The main Application class.

Typically, the primary object needed to get a kafka application up and running.

Most functionality is explained the various methods, except for "column assignment".


What it Does:

  • On init:
    • Provides defaults or helper methods for commonly needed objects
    • If quix_sdk_token is passed, configures the app to use the Quix Cloud.
  • When executed via .run() (after setup):
    • Initializes Topics and StreamingDataFrames
    • Facilitates processing of Kafka messages with a StreamingDataFrame
    • Handles all Kafka client consumer/producer responsibilities.


Example Snippet:

from quixstreams import Application

# Set up an `app = Application` and  `sdf = StreamingDataFrame`;
# add some operations to `sdf` and then run everything.

app = Application(broker_address='localhost:9092', consumer_group='group')
topic = app.topic('test-topic')
df = app.dataframe(topic)
df.apply(lambda value, context: print('New message', value))

app.run(dataframe=df)



Application.__init__

def __init__(broker_address: Optional[str] = None,
             quix_sdk_token: Optional[str] = None,
             consumer_group: Optional[str] = None,
             auto_offset_reset: AutoOffsetReset = "latest",
             commit_interval: float = 5.0,
             partitioner: Partitioner = "murmur2",
             consumer_extra_config: Optional[dict] = None,
             producer_extra_config: Optional[dict] = None,
             state_dir: str = "state",
             rocksdb_options: Optional[RocksDBOptionsType] = None,
             on_consumer_error: Optional[ConsumerErrorCallback] = None,
             on_processing_error: Optional[ProcessingErrorCallback] = None,
             on_producer_error: Optional[ProducerErrorCallback] = None,
             on_message_processed: Optional[MessageProcessedCallback] = None,
             consumer_poll_timeout: float = 1.0,
             producer_poll_timeout: float = 0.0,
             loglevel: Optional[LogLevel] = "INFO",
             auto_create_topics: bool = True,
             use_changelog_topics: bool = True,
             quix_config_builder: Optional[QuixKafkaConfigsBuilder] = None,
             topic_manager: Optional[TopicManager] = None)

[VIEW SOURCE]


Arguments:

  • broker_address: Kafka broker host and port in format <host>:<port>. Passed as bootstrap.servers to confluent_kafka.Consumer. Either this OR quix_sdk_token must be set to use Application (not both). Linked Environment Variable: Quix__Broker__Address. Default: None
  • quix_sdk_token: If using the Quix Cloud, the SDK token to connect with. Either this OR broker_address must be set to use Application (not both). Linked Environment Variable: Quix__Sdk__Token. Default: None (if not run on Quix Cloud)

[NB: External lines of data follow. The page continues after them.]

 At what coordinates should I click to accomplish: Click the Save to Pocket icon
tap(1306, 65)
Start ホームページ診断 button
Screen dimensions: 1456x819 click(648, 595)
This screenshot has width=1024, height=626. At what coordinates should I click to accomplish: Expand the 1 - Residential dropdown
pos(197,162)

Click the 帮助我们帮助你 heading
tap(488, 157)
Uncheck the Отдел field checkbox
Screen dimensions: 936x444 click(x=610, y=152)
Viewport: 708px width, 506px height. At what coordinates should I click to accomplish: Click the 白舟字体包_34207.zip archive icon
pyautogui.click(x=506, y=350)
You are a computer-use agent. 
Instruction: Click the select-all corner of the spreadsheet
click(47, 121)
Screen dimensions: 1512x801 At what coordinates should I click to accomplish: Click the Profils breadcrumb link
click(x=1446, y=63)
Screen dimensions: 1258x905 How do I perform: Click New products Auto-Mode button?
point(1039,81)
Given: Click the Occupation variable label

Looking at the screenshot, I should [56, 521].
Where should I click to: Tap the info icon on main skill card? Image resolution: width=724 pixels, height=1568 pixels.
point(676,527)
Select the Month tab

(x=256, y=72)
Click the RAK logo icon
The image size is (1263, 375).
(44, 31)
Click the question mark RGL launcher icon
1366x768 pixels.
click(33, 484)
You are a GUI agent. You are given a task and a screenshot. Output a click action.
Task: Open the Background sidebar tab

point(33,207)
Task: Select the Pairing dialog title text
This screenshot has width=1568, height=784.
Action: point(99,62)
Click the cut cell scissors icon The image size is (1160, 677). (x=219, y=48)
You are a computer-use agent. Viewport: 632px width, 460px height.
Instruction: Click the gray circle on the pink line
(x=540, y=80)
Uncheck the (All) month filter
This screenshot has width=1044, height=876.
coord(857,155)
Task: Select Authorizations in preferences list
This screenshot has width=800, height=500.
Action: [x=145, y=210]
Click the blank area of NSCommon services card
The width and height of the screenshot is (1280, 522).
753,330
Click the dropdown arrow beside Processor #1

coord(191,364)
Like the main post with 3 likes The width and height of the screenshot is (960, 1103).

    NOTE: the environment variable is set for you in the Quix Cloud

  • consumer_group: Kafka consumer group. Passed as group.id to confluent_kafka.Consumer. Linked Environment Variable: Quix__Consumer__Group. Default - "quixstreams-default" (set during init)

    NOTE: Quix Applications will prefix it with the Quix workspace id.

  • commit_interval: How often to commit the processed messages in seconds. Default - 5.0.
  • auto_offset_reset: Consumer auto.offset.reset setting
  • partitioner: A function to be used to determine the outgoing message partition.
  • consumer_extra_config: A dictionary with additional options that will be passed to confluent_kafka.Consumer as is.
  • producer_extra_config: A dictionary with additional options that will be passed to confluent_kafka.Producer as is.
  • state_dir: path to the application state directory. Default - ".state".
  • rocksdb_options: RocksDB options. If None, the default options will be used.
  • consumer_poll_timeout: timeout for RowConsumer.poll(). Default - 1.0s
  • producer_poll_timeout: timeout for RowProducer.poll(). Default - 0s.
  • on_message_processed: a callback triggered when message is successfully processed.
  • loglevel: a log level for "quixstreams" logger. Should be a string or None. If None is passed, no logging will be configured. You may pass None and configure "quixstreams" logger externally using logging library. Default - "INFO".
  • auto_create_topics: Create all Topics made via Application.topic() Default - True
  • use_changelog_topics: Use changelog topics to back stateful operations Default - True
  • topic_manager: A TopicManager instance

    Error Handlers
    To handle errors, Application accepts callbacks triggered when exceptions occur on different stages of stream processing. If the callback returns True, the exception will be ignored. Otherwise, the exception will be propagated and the processing will eventually stop.
  • on_consumer_error: triggered when internal RowConsumer fails to poll Kafka or cannot deserialize a message.
  • on_processing_error: triggered when exception is raised within StreamingDataFrame.process().
  • on_producer_error: triggered when RowProducer fails to serialize or to produce a message to Kafka.

    Quix Cloud Parameters
  • quix_config_builder: instance of QuixKafkaConfigsBuilder to be used instead of the default one.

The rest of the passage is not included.